I just came across this fantastic 1952 Schwinn Deluxe Spitfire, or at least that's what I was told it was lol. The serial number supports the year (C91955). I am new to collecting and restoring Schwinns, and as such, I am not sure whether this bike is complete or a bit of a Frankenstein. To make matters worse, I cant seem to find any actual photos of this model/color anywhere online so I'm not sure if the chain guard is correct or if the tank is even correct. Finally, I can't decide whether I should go ahead and do a total resto or just sell it as she is.

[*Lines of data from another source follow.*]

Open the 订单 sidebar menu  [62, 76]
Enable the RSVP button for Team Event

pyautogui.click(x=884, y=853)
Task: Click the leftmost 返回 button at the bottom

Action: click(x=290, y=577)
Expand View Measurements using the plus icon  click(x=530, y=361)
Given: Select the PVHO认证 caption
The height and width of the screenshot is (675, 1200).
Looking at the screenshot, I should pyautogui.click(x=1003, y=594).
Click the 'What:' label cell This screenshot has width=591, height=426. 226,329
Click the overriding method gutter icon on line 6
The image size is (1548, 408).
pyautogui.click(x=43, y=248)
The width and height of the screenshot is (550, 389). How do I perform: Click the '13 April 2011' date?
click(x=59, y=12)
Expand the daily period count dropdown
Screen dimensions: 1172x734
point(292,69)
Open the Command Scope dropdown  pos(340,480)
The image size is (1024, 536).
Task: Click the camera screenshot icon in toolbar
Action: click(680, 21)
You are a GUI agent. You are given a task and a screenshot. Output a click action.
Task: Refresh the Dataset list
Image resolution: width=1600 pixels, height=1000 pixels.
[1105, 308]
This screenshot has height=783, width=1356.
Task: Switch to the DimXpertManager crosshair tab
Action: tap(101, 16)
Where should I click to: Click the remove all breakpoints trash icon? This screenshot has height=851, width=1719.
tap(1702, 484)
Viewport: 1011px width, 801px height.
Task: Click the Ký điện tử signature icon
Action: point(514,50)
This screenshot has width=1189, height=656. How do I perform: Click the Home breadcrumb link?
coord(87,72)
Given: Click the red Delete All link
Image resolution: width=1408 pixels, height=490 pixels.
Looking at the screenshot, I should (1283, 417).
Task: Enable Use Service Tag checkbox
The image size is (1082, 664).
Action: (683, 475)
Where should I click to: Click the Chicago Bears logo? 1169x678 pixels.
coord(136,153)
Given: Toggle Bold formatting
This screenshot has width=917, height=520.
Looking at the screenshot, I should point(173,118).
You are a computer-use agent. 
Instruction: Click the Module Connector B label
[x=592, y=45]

I would greatly appreciate any help or advice you all have and feel free to make me offer as she sits (plus shipping of course)....thanks!


----------



## Cooper S. (Aug 23, 2017)

Generally girls bikes are less expensive than boys bikes, and this bike considering how bright the paint is I would sell it as is


----------



## Freqman1 (Aug 23, 2017)

You would spend about four times what this bike is worth restored just to restore it. If you want to sell post in the for sale section with a price or put it on Ebay. V/r Shawn


----------



## Speeedyfeet (Aug 23, 2017)

Freqman1 said:


> You would spend about four times what this bike is worth restored just to restore it. If you want to sell post in the for sale section with a price or put it on Ebay. V/r Shawn



Thanks for the info....I didn't realize there was a separate "for sale" area, I guess I will move my bikes/posts over there...thanks again


----------



## Freqman1 (Aug 23, 2017)

Speeedyfeet said:


> Thanks for the info....I didn't realize there was a separate "for sale" area, I guess I will move my bikes/posts over there...thanks again



No problem look under the classifieds section and you will see where you can post parts, complete bikes or other stuff. V/r Shawn


----------



## juanitasmith13 (Aug 23, 2017)

Your bike is  equipped as it came; except the generator and headlamp are add-ons. Spitfire was most often sold by outlets other than Schwinn Dealerships. In the price guides of that era, it is listed as unequipped and equipped. I know of none labelled Deluxe. Other than the spitfire head badge, and the use of older and soon to be dis-continued chain guard, etc. they were much like the Hornet. Wash it, clean the chrome, wax it.... Then ask the wife to join you on a ride.


----------



## Speeedyfeet (Aug 24, 2017)

juanitasmith13 said:


> Your bike is  equipped as it came; except the generator and headlamp are add-ons. Spitfire was most often sold by outlets other than Schwinn Dealerships. In the price guides of that era, it is listed as unequipped and equipped. I know of none labelled Deluxe. Other than the spitfire head badge, and the use of older and soon to be dis-continued chain guard, etc. they were much like the Hornet. Wash it, clean the chrome, wax it.... Then ask the wife to join you on a ride.



Thanks for the info!


----------



## juanitasmith13 (Aug 24, 2017)

I can't clearly see your grips; if blue, I suspect not OG. Your headlamp (original fender mount) is missing, probably was a torpedo type, but could have been a Rocket Ray. There is a fella here on the CABE named Rob who belongs to a vintage bike club in your city called Gateway Coasters @rollfaster


----------



## GTs58 (Aug 24, 2017)

Your serial number was used twice, once in 1952 and then again in 1953. The 53 number was stamped 11-13 to 11-25-1953 which would make the bike a 1954 model. No dated parts, unless by some chance the crank is but doubt it. Now the question is, what year is the bike? It does look like an almost complete deluxe Spitfire. The 1953 catalog image.


----------



## Speeedyfeet (Aug 25, 2017)

juanitasmith13 said:


> I can't clearly see your grips; if blue, I suspect not OG. Your headlamp (original fender mount) is missing, probably was a torpedo type, but could have been a Rocket Ray. There is a fella here on the CABE named Rob who belongs to a vintage bike club in your city called Gateway Coasters @rollfaster



Thanks...I had guessed that there was a fender mounted headlight as there are a couple of rivets broken off...I will see if I can find Rob...thanks again!


----------



## rollfaster (Aug 25, 2017)

I'm here, what did I miss?


----------



## juanitasmith13 (Aug 25, 2017)

rollfaster said:


> I'm here, what did I miss?





rollfaster said:


> I'm here, what did I miss?



Rob, Speedyfeet here is new and needs St Louis folks to collect and ride with.....


----------



## rollfaster (Aug 25, 2017)

I'll wrangle him up!


----------